= Beginning of Section =
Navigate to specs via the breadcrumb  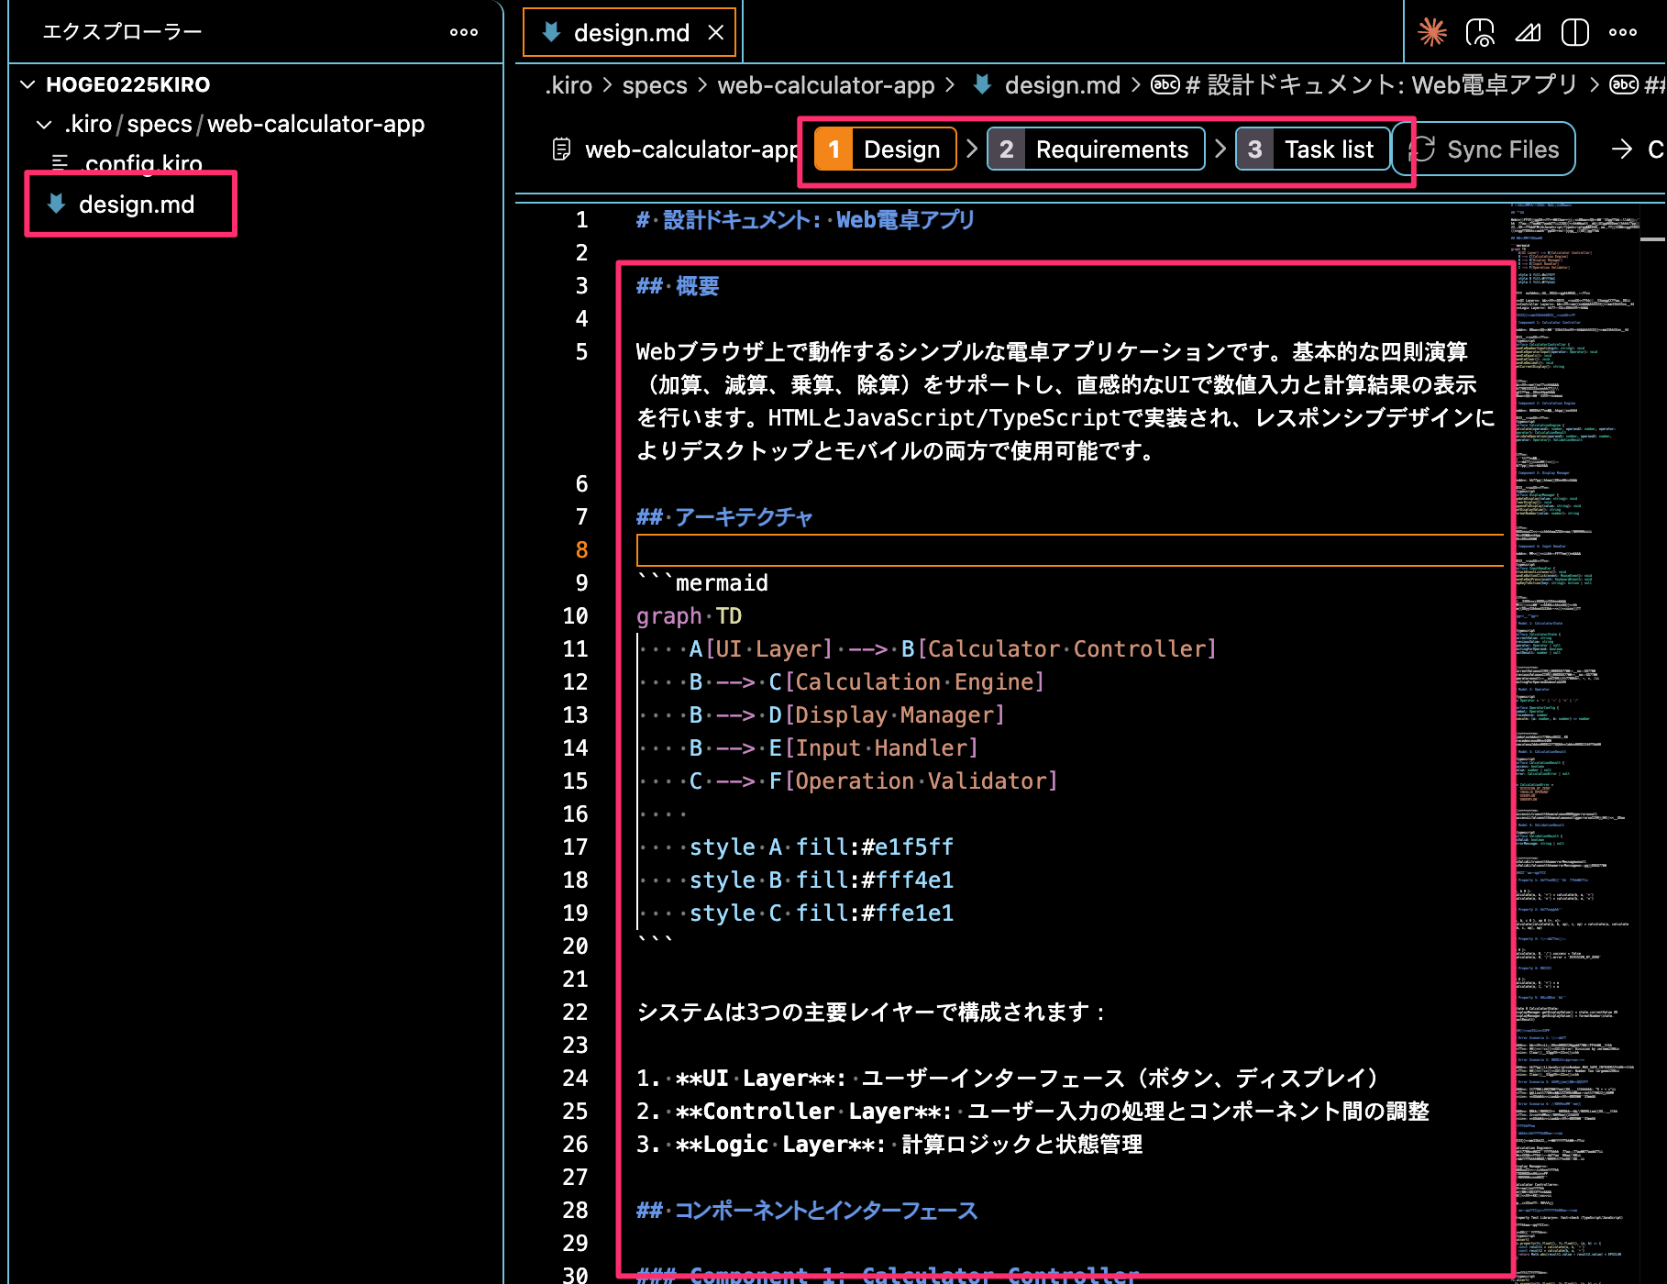(655, 84)
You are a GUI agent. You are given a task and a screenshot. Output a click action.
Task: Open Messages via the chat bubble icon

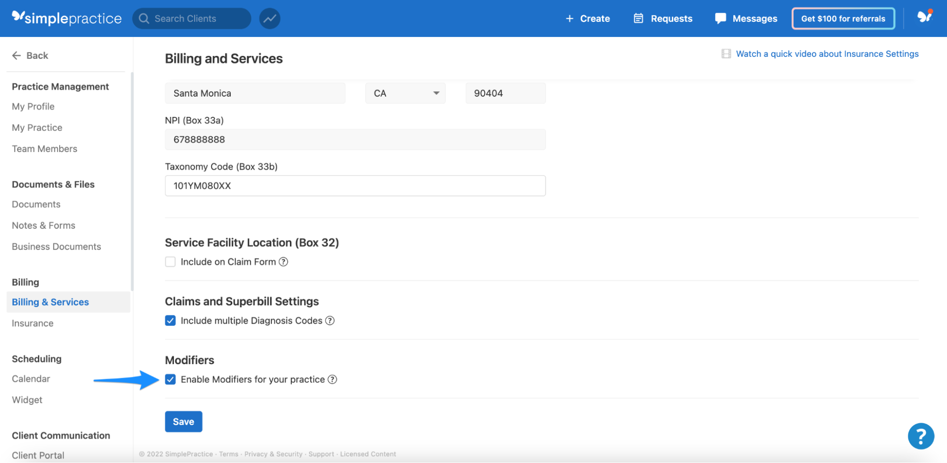720,18
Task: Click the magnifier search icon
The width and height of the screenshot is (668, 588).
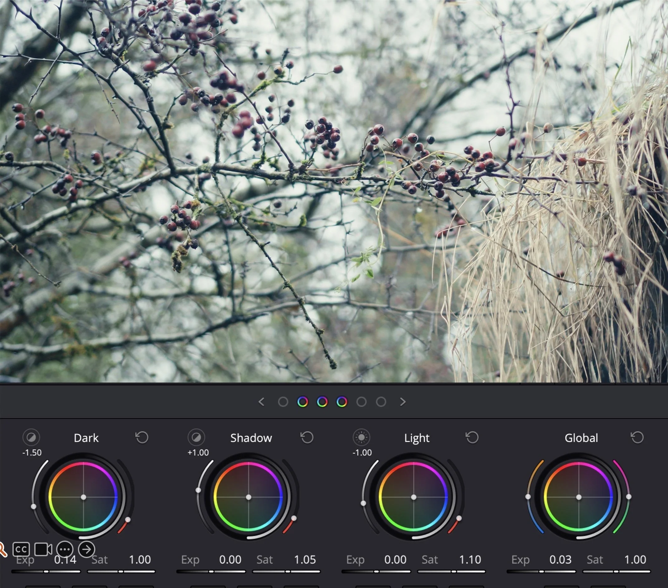Action: pyautogui.click(x=3, y=549)
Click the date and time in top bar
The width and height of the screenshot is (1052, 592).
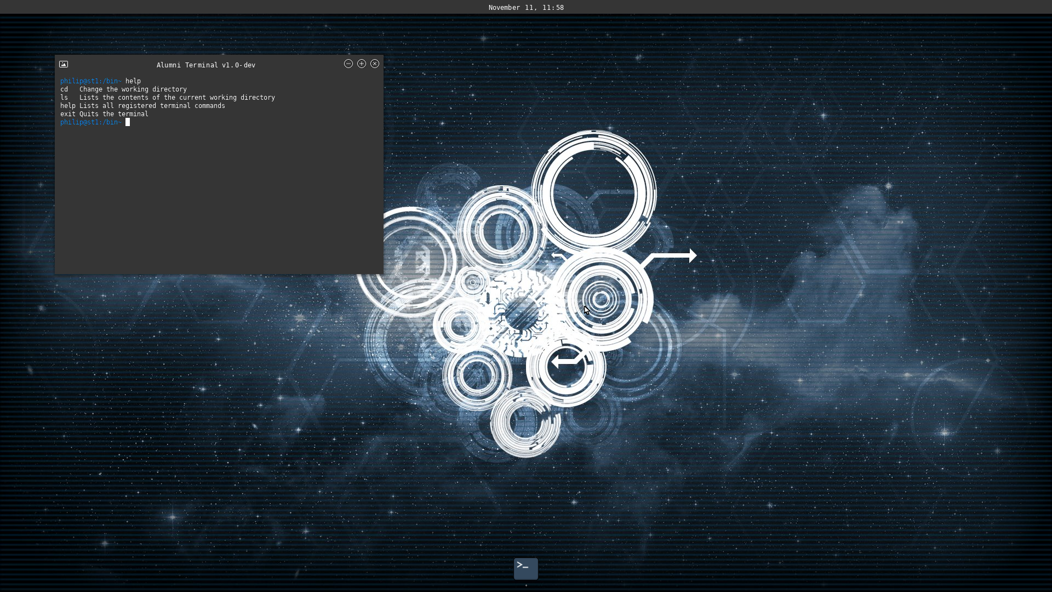[525, 7]
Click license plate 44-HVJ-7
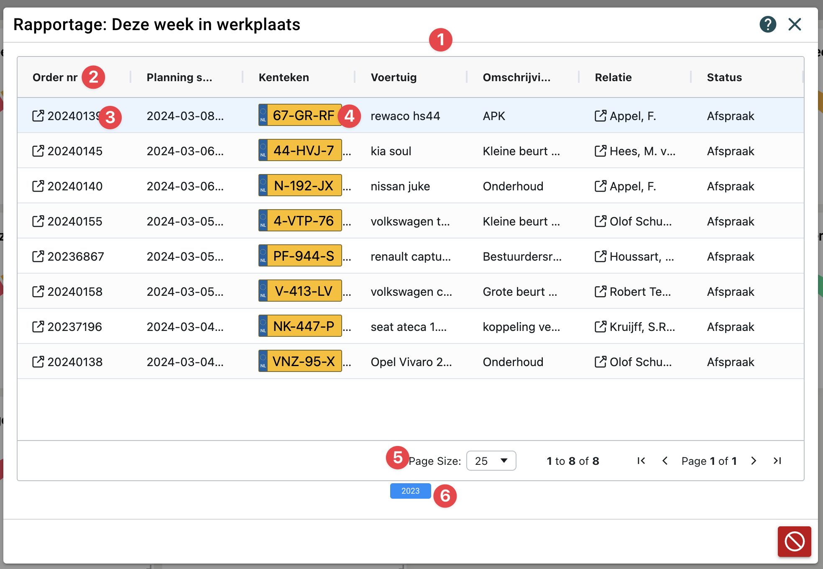Viewport: 823px width, 569px height. (x=303, y=151)
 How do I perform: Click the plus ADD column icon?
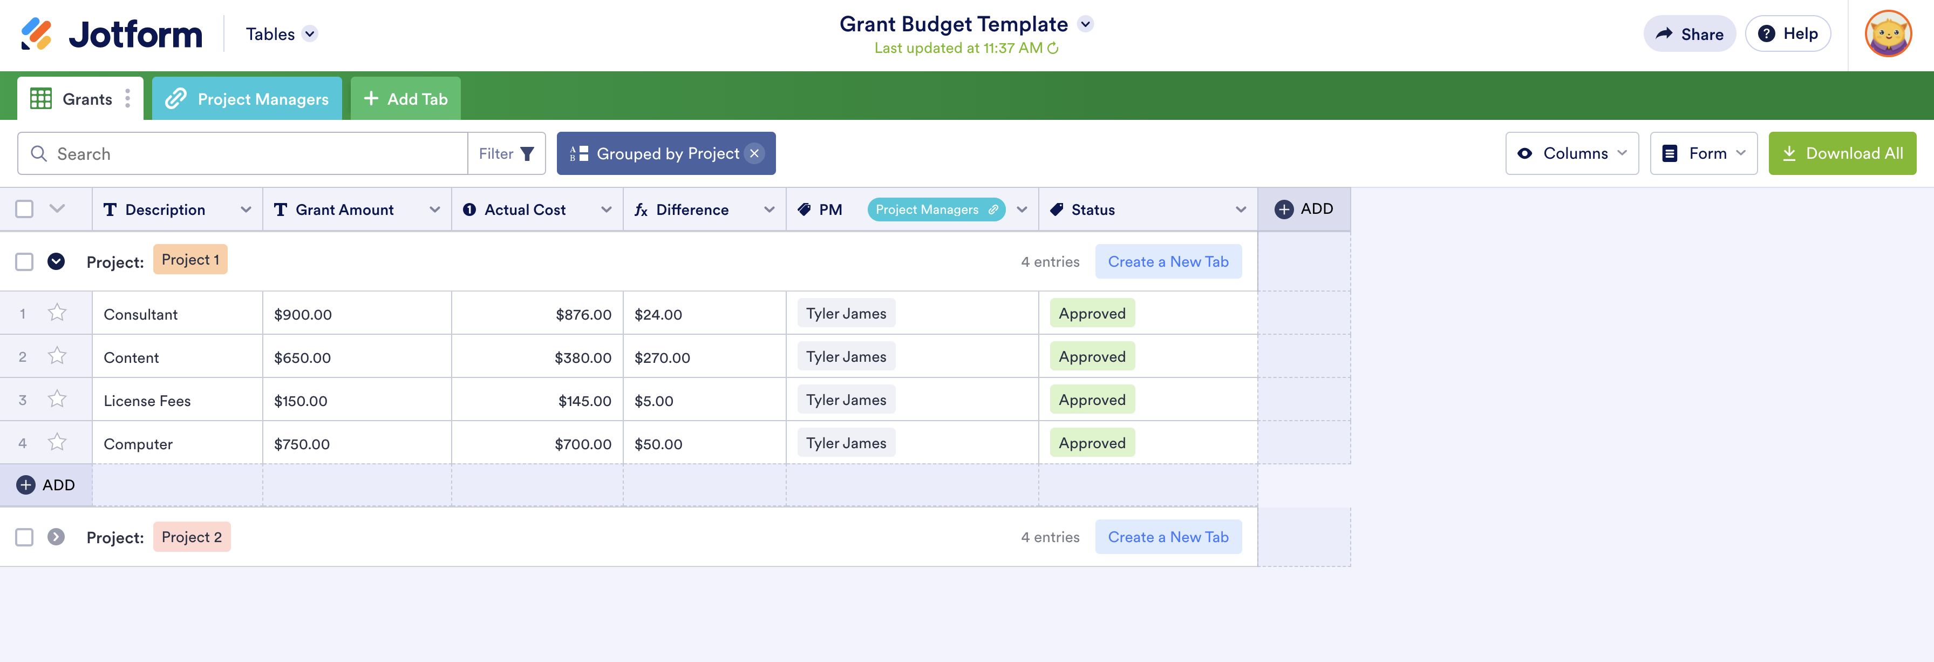1284,209
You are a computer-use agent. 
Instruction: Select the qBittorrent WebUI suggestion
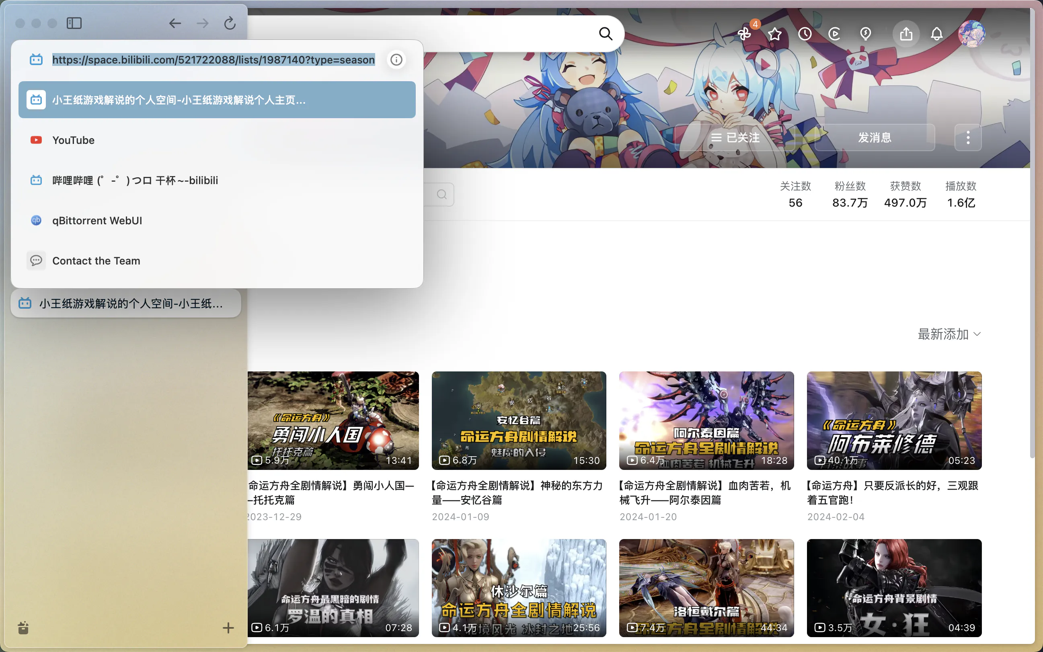pos(97,220)
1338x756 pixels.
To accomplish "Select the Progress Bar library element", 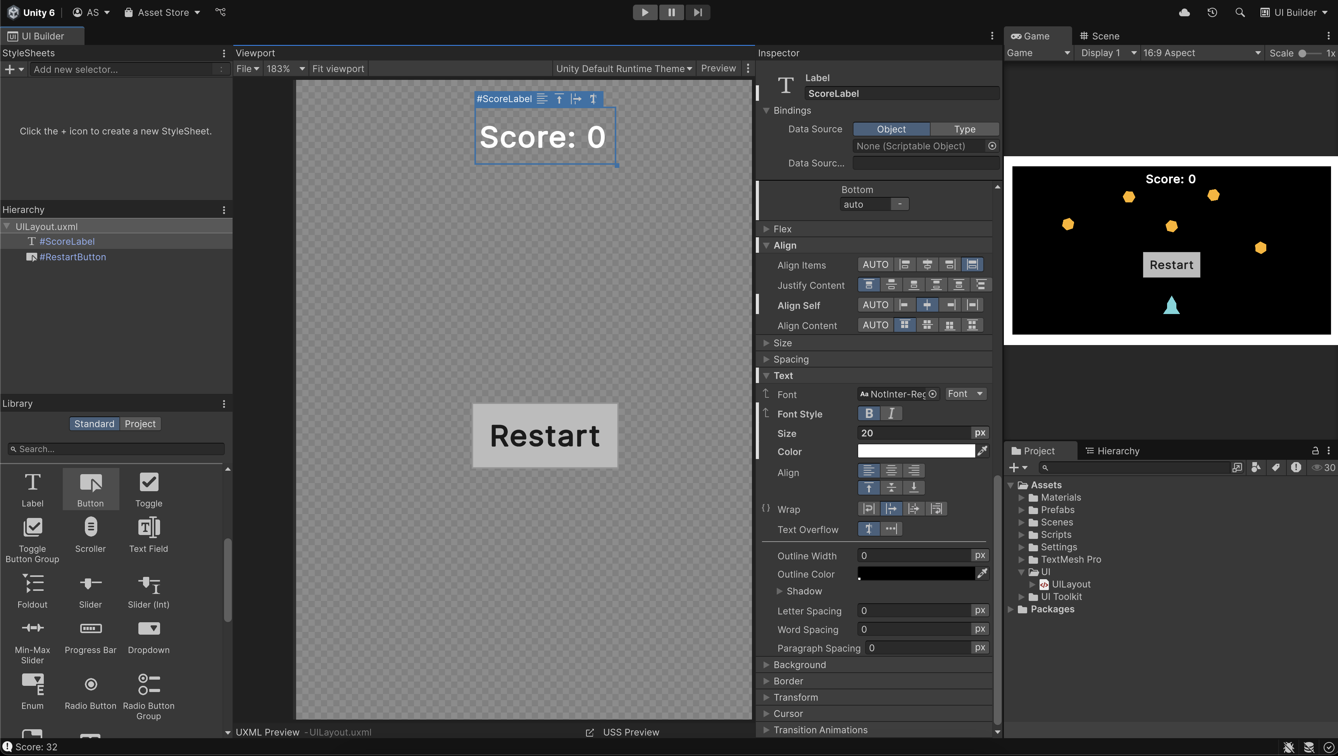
= End of Section =
Directions for this task: From the line that contains "Task: Open Messages via the chat bubble icon" to the last line of the records above, copy each line exactly, both ends included, and leave the pictures out.

Reply:
Task: Open Messages via the chat bubble icon

720,18
Task: Click the magnifier search icon
The width and height of the screenshot is (668, 588).
Action: pyautogui.click(x=3, y=549)
Click the date and time in top bar
The width and height of the screenshot is (1052, 592).
[525, 7]
Click license plate 44-HVJ-7
Viewport: 823px width, 569px height. (x=303, y=151)
 How do I perform: Click the plus ADD column icon?
1284,209
You are a computer-use agent. 
Instruction: Select the qBittorrent WebUI suggestion
pos(97,220)
1338x756 pixels.
To accomplish "Select the Progress Bar library element", 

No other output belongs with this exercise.